There are times when this seems like another adolescent hangover that I should have shedded a long time ago. But then I come upon another album, another song, another turn of phrase that makes me remember the large body of work I've taken so much pleasure from the past decade or so. I make no special claims about their structural depth; my taste firmly and unabashedly lies with the deft manipulation of words, set to pliable melodies. Where once I would have naively claimed that these assuredly belong to the world of poetry, now I'd just assert that what ever the world may think of them, I know only that this mind and body is particularly attuned to the skilled exponents of this craft. And I'm content with that.
These structural limits of the format, ironically, seem to act to the benefit of the composers. On the written page, the absolute freedom on offer seems to have compelled practitioners into a direction that elevates structure over feeling. It could also be that I just like nothing more than a good rhyme, and again this seems to have been eschewed on paper in favour of a variety of other devices that my untrained eyes simply do not respond to.

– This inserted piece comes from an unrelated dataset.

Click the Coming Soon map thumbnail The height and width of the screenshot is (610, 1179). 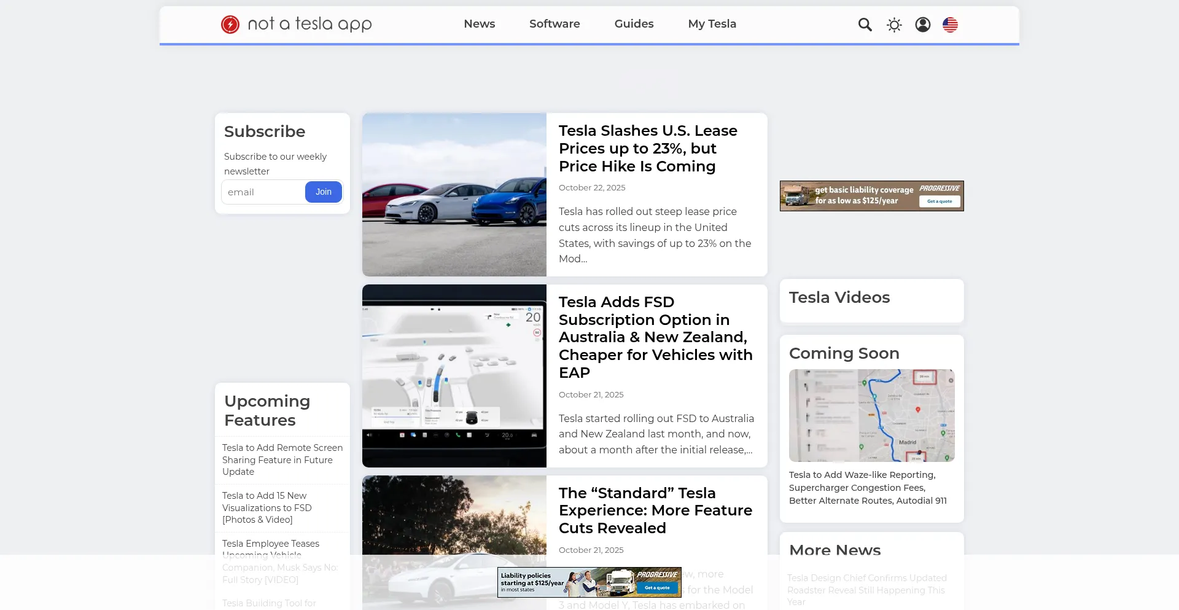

More broadly, I think it's also the subject matter. There is in a way a lack of pretentiousness in rock poetry, simply in its quotidian selection of topics. I'd certainly agree that elevating the everyday experience as something greater than it is would be a mistake. But a remarkably large spectrum of thought and feeling is to be found within these songs. I'm probably well beyond being able to better myself in knowledge of enough of the antiquities and history to fully appreciate the verse that is set in that style. Perhaps that would be a far more enriching experience, and are far more enriching life. But I'll deal with the life I've got.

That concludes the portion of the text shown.